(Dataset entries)
▼

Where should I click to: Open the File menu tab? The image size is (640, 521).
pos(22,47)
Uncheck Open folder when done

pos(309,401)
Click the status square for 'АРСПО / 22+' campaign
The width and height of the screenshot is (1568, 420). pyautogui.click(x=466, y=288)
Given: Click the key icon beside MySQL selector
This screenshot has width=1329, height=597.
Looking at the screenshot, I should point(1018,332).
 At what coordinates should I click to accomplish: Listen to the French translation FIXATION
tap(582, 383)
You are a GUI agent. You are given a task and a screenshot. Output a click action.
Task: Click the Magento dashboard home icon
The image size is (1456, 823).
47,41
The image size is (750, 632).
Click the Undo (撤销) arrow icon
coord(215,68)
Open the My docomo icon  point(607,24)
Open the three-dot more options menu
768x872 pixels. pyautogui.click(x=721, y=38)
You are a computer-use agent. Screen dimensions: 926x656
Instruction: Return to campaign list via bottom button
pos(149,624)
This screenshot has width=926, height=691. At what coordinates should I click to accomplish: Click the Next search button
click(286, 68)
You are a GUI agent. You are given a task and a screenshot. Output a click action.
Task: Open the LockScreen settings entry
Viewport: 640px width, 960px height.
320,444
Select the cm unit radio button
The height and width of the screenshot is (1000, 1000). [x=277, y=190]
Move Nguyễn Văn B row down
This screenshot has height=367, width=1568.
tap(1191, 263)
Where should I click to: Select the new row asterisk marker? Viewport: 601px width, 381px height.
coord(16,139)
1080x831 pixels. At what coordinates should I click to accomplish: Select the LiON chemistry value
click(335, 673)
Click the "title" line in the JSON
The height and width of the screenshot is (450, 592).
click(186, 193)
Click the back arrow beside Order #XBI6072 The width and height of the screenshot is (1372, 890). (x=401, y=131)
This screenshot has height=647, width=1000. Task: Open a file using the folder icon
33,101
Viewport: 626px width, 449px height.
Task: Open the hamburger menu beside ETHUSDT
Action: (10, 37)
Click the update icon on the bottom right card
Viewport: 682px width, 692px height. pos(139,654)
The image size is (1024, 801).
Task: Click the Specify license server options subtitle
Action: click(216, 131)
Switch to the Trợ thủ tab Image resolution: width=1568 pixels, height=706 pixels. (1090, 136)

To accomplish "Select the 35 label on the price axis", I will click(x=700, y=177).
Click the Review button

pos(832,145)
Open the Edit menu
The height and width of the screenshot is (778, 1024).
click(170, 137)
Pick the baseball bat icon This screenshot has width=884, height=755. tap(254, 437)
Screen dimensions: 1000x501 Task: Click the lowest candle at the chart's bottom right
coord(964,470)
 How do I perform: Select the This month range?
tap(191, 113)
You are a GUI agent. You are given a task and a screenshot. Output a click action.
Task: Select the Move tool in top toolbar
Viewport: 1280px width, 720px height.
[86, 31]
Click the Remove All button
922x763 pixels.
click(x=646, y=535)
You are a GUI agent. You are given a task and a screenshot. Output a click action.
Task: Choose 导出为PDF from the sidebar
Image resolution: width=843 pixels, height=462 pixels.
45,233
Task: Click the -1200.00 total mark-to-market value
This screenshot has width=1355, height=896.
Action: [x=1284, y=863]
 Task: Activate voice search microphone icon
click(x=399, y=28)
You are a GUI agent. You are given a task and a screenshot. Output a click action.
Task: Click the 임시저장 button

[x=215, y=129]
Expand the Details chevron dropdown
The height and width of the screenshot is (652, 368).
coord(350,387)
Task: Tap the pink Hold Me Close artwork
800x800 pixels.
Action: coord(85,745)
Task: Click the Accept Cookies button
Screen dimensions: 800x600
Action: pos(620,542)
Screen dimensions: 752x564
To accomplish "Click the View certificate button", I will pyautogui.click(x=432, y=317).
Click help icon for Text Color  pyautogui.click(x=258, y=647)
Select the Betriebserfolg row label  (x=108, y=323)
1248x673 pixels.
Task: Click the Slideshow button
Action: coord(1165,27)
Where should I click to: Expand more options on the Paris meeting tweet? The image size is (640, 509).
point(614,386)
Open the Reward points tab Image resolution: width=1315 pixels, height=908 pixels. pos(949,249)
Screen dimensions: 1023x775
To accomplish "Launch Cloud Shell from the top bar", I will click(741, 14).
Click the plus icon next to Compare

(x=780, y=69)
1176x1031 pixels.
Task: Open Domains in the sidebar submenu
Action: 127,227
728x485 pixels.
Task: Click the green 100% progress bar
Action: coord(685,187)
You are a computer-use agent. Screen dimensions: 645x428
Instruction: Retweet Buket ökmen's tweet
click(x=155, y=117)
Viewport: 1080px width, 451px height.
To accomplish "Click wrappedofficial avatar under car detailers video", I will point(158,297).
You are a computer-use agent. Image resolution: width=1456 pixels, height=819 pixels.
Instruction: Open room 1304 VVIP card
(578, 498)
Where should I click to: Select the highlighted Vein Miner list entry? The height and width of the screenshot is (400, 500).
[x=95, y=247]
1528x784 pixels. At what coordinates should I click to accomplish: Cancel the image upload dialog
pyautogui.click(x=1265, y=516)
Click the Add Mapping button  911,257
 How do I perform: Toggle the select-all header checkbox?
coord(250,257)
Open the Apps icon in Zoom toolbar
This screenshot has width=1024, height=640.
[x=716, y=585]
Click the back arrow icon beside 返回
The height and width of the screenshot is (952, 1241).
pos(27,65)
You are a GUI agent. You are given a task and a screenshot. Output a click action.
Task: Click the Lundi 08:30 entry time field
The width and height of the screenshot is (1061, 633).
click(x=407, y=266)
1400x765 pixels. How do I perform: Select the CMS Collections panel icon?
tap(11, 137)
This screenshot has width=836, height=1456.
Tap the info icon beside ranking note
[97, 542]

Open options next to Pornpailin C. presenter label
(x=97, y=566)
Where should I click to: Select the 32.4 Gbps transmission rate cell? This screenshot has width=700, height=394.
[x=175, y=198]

▲

GOAL OF THE EXERCISE: Go through the records. Copy each line where "from" appears.

PROBLEM SOLUTION:
Task: Choose 导出为PDF from the sidebar
To accomplish "Launch Cloud Shell from the top bar", I will click(741, 14).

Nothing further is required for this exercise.